I deal with clients all the time who have major projects, including major IT projects, go south. They are over budget, they are late, they fail to deliver the anticipated benefits, they generated unexpected negative consequences. Happens all the time. You can reduce the odds of this happening through evidence-based decision-making, rigorous measurement, organizational change management and good old fashioned program management. But the biggest, most complex projects are inherently risky. You can reduce the risk but you cannot eliminate it.
But sometimes you don't do any of that. With Obamacare you had a set of policies that never garnered a majority of support from the electorate, zero support from the opposition, the legislation was flawed and poorly crafted owing to shifting political circumstances and the implementation was nothing short of disastrous.
There was an underlying real issue of some 15 million to 45 million people uninsured depending on how you measured lack of insurance. The administration said 45 million people. Opponents claimed that included non-citizens, people who were covered under other programs, people who could have coverage but had chosen not to sign up for it, etc. They claimed only about 15 million citizens actually had no access to insurance. And this was in contrast to the 85-95% of people who had insurance and were satisfied with it.
So the legislation is passed, and five years later the law is still slowly being implemented with all the functionalities and costs and process changes and court challenges still working their way through. We are still a long way from knowing whether this will turn out well or not. The opponents are still opposed, the public is still skeptical, the results are still out.
The first article is How HealthCare.gov Went So, So Wrong by Megan McArdle.
The Centers for Medicare and Medicaid Services inspector general has issued a new report on what went wrong with the Obamacare insurance exchanges. Or rather, one thing that went wrong: how the agency mismanaged the contracts so that they experienced significant cost overruns.She goes on to detail the comprehensiveness of the failure at a project management level.

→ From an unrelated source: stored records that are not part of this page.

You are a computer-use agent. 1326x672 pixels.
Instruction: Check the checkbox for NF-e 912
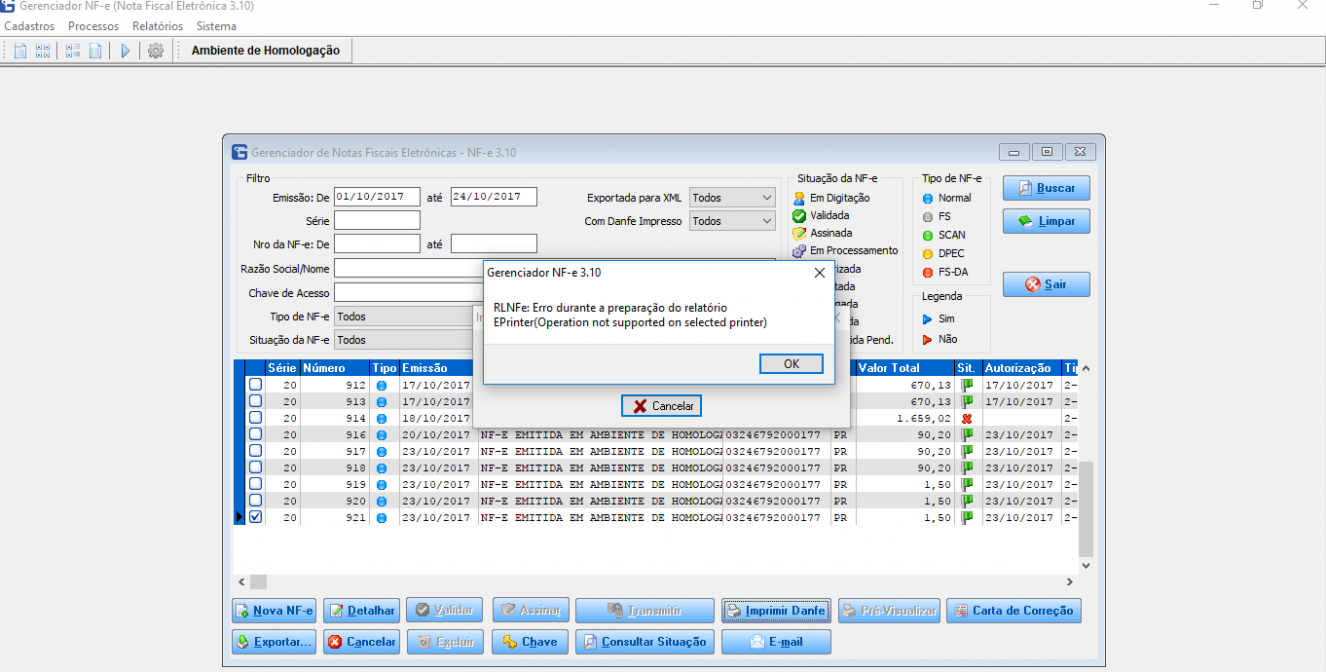pos(255,384)
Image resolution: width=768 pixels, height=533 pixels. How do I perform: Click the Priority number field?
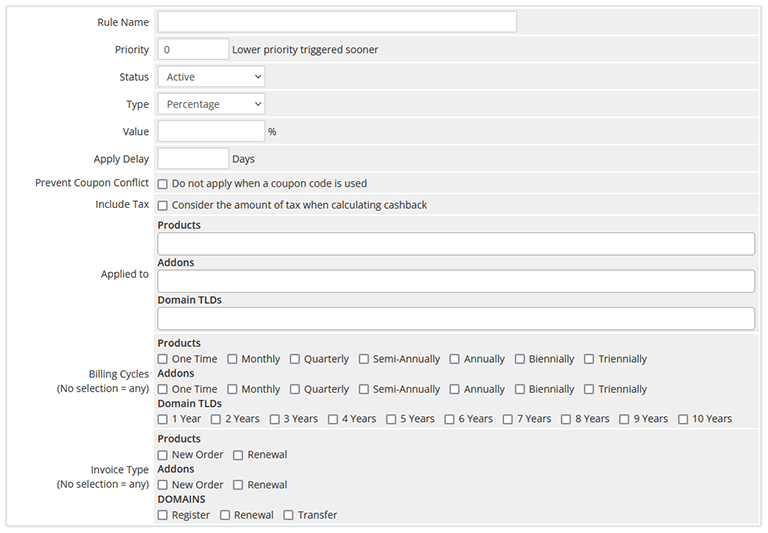tap(193, 49)
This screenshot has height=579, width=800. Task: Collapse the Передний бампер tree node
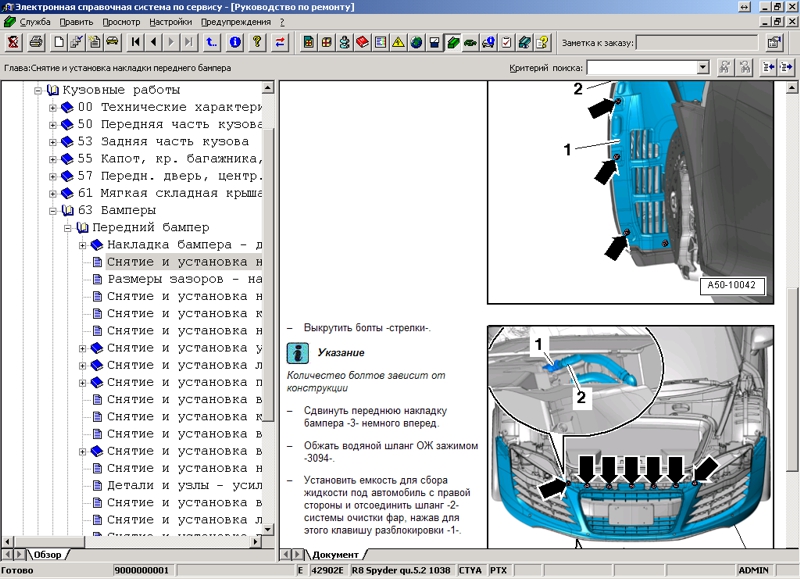pyautogui.click(x=69, y=228)
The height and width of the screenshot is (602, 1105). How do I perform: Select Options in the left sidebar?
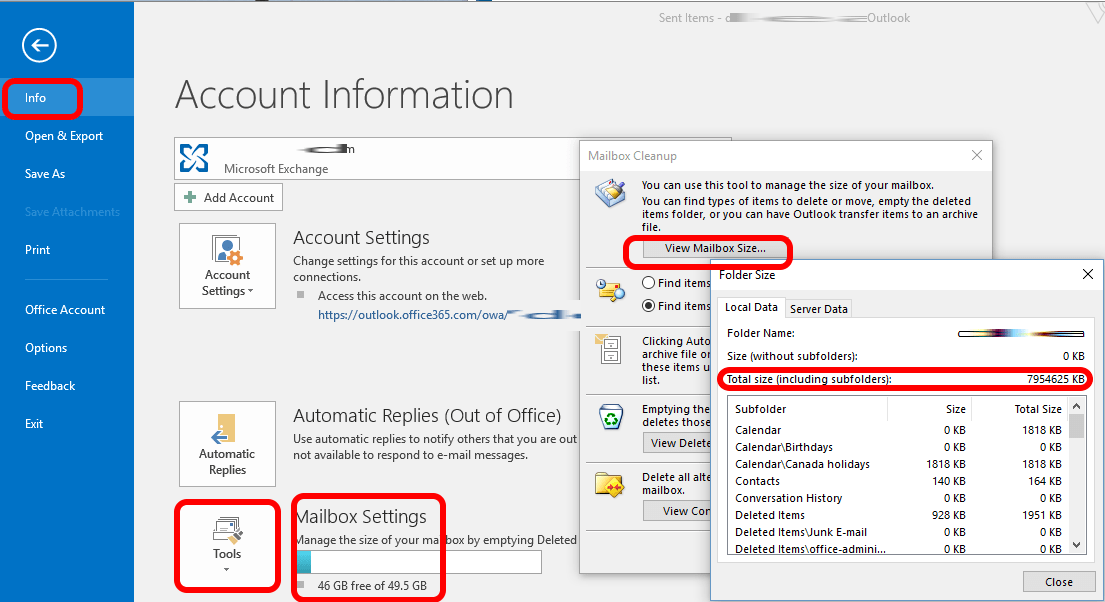[x=46, y=348]
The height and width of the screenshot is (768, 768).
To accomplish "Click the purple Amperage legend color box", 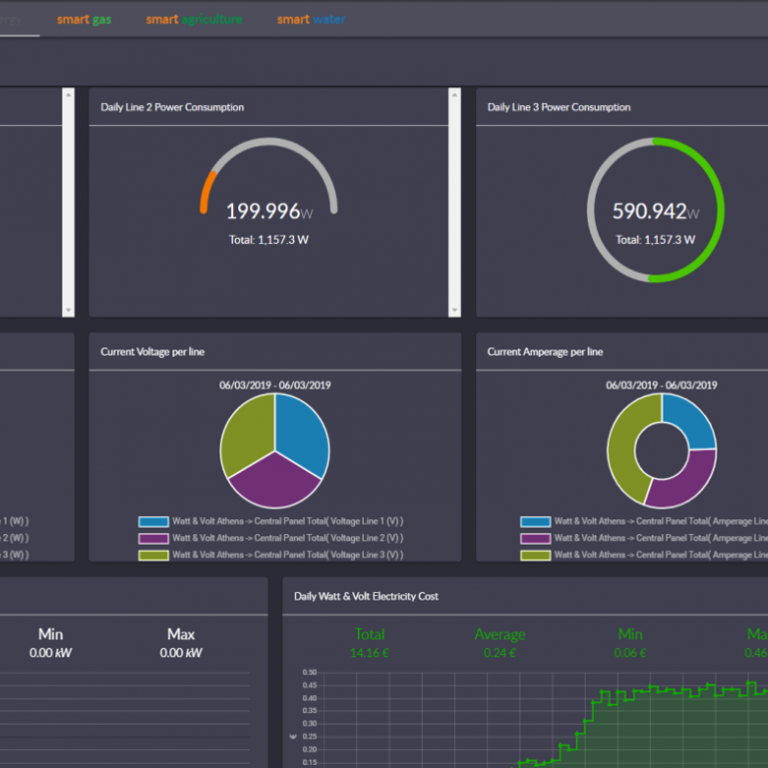I will tap(535, 538).
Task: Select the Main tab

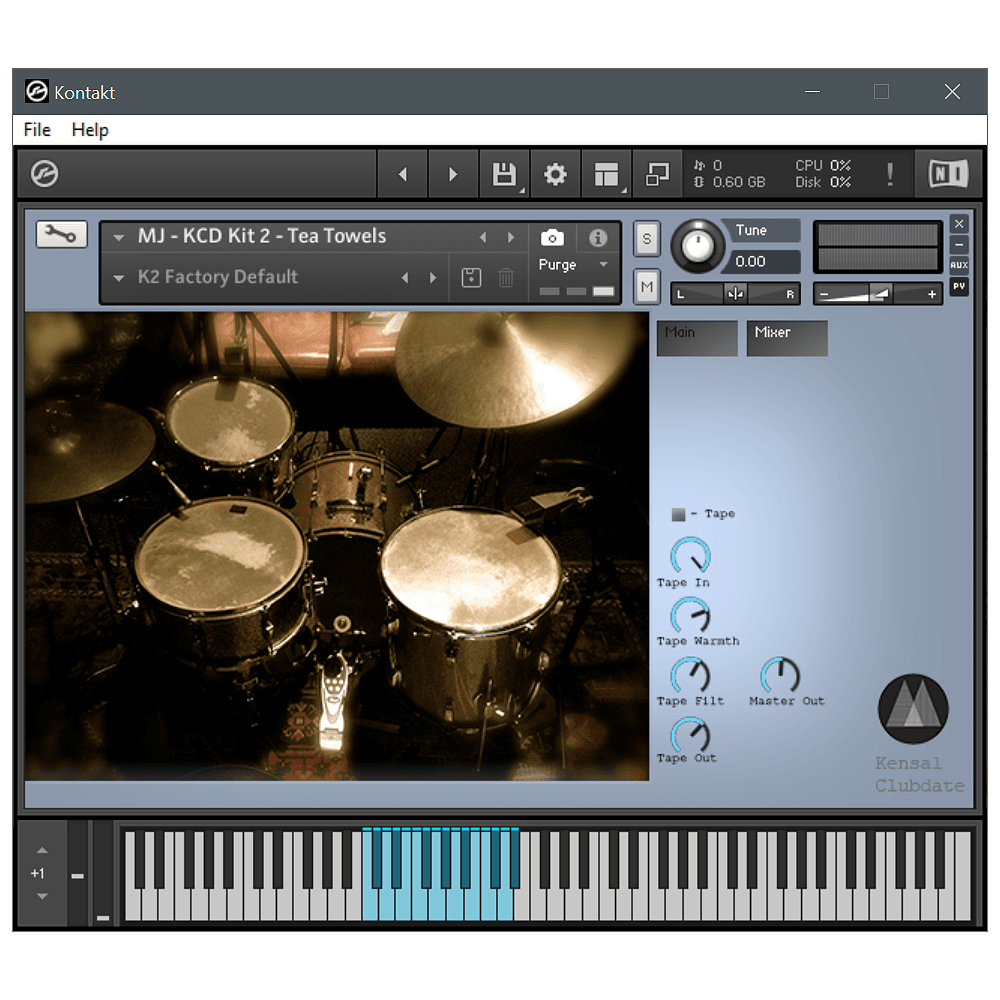Action: coord(697,338)
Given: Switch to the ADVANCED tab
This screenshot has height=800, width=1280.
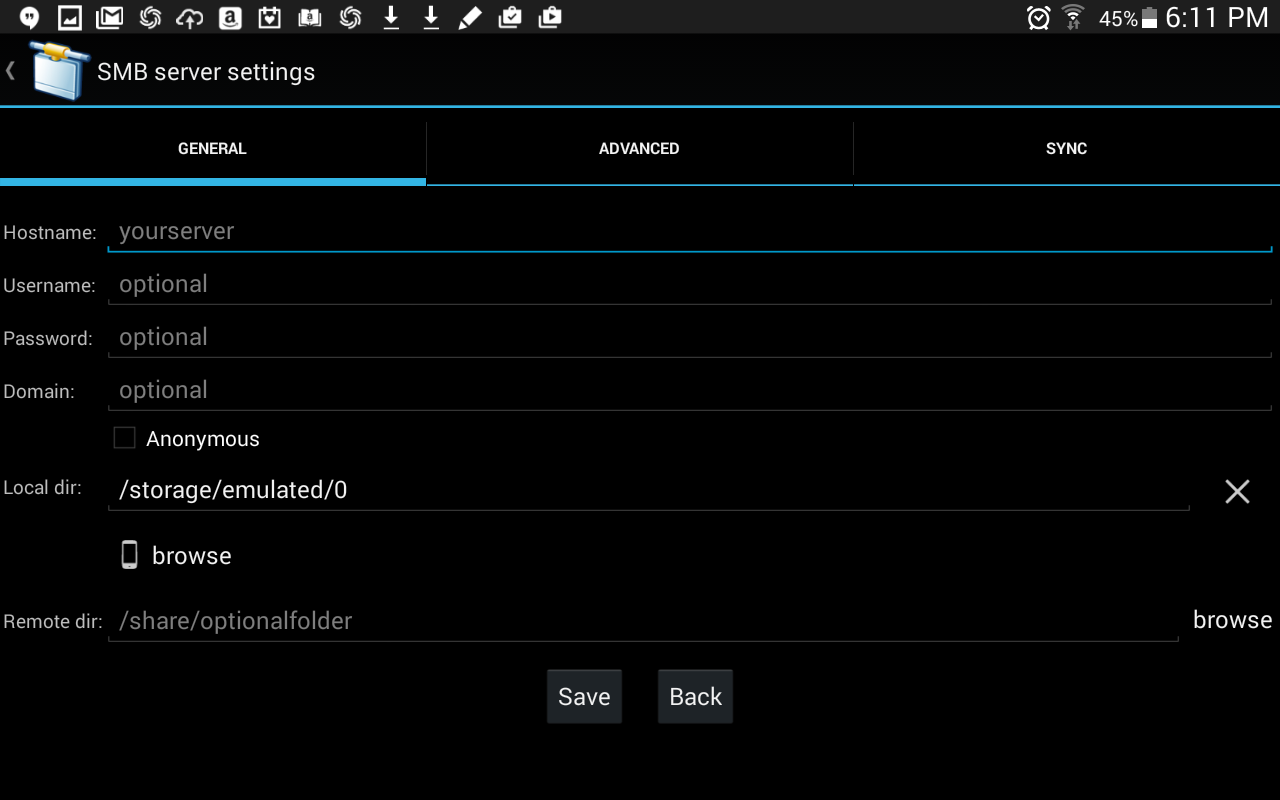Looking at the screenshot, I should [639, 148].
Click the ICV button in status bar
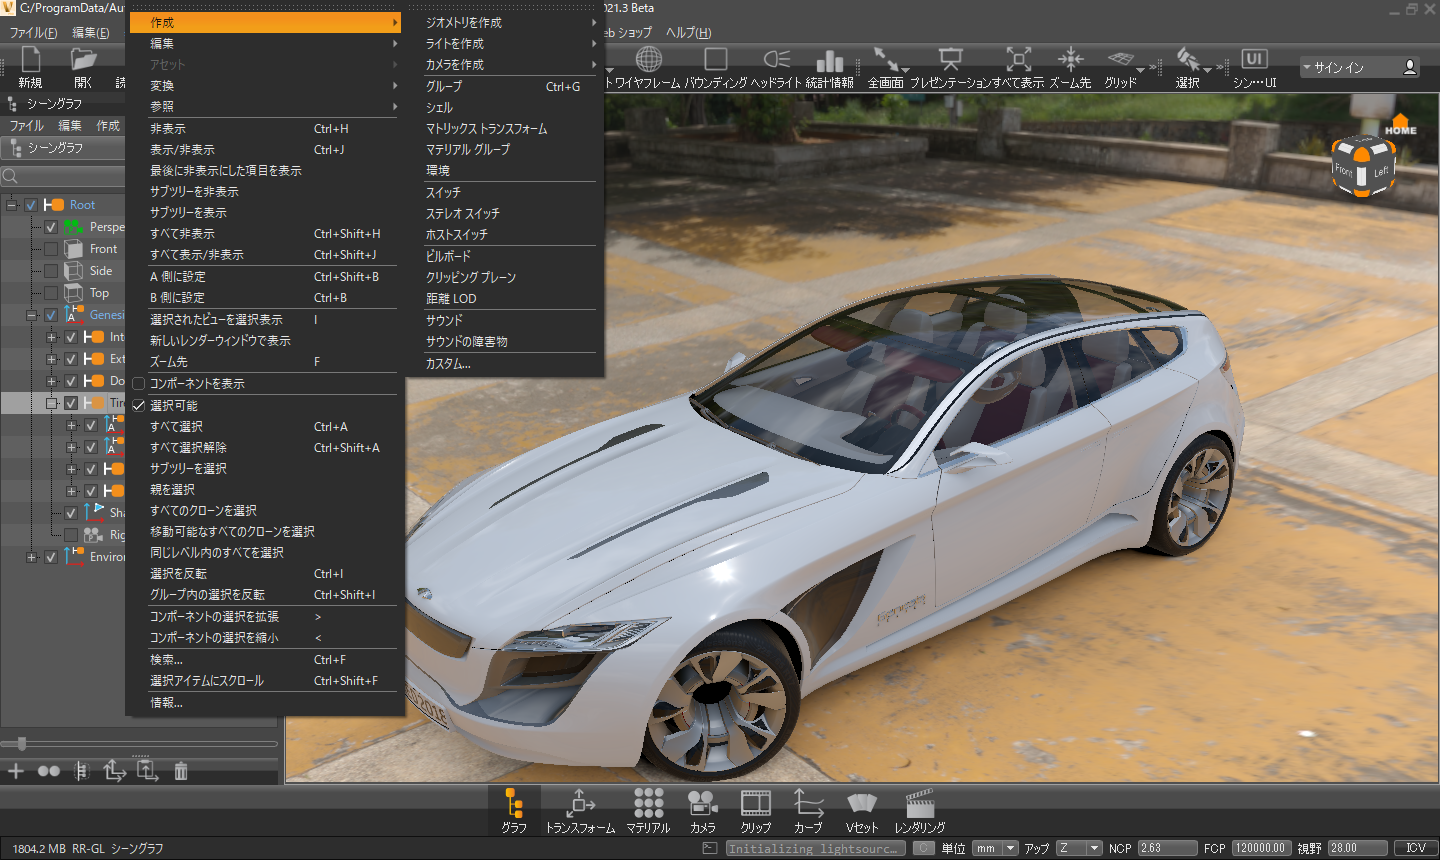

You can take this report as a searing indictment of the agency and its contracting personnel. I took something rather different away from reading it:
The architects of the law were incredibly naïve.
Federal contracting rules are crazy.
Why do I say the architects were naïve? First of all, because it seems clear that no one -- neither legislators nor administrators -- had any idea that the exchange they wanted was a very hard technical problem. They specified a site that would do real-time verification of identities and subsidies, price search, and handle payments to insurers.
This system had to be built in three years, and moreover, it could not be built the way Silicon Valley would do it: start small, roll something out, see what works and what doesn’t, then iterate, experiment, and scale until you finally arrive at the site you wanted to build. No, this site had to work on Day One, in every state in the nation that declined to build its own exchange. That was a very tall order, and no one seems to have given it much thought. Even when a manager in CMS tried to get the administration to scale things back, officials refused, and apparently simply failed to consider the possibility that trying to do too much would mean they ended up with nothing at all.
But what about at the policy level? Yes, it was delayed and over budget. But did it solve the problem it was seeking to solve? Are the 45 million now covered by insurance? That's where the second article comes in. Uninsured Numbers Drop as Poverty Rate Holds Steady by Robert Pear.
The number of people without health insurance dropped last year by 8.8 million, to a total of 33 million, but there was no statistically significant change in income for the typical American household, the Obama administration said Wednesday.Obamacare has added hundreds of billions of dollars to the federal budget and the federal deficit so far. It has forced virtually everyone to adjust their insurance coverage, including all the hours of research in making those decisions. It has forced innumerable people to buy insurance they once chose not to have. It has imposed huge structural changes on the insurance industry and the healthcare industry. To what end? It is clear that virtually all the promises made during the selling of the policy have been broken. No, you can't keep your insurance if you like it. No, you can't keep your doctor. No, you won't have more choices. No, it won't cost less.
But projects can be late in their delivery, can cost more and deliver less than expected and there still be a net benefit, even if that benefit is less than promised.
Which brings us back to the core of the problem to which Obamacare was the solution. We had 45 million people without coverage. Did Obamacare solve that problem? Apparently, No. We had 45 million without insurance and now we have 33 million. We reduced the problem by only 25%.
It is too early to write-off Obamacare as one more catastrophic example of good intentions leading to bad policy. The law won't be fully implemented for another couple or three years by which time perhaps costs will start coming down, choices improving and everyone will have insurance. But at this point in time, the omens do not auger well for a happy ending.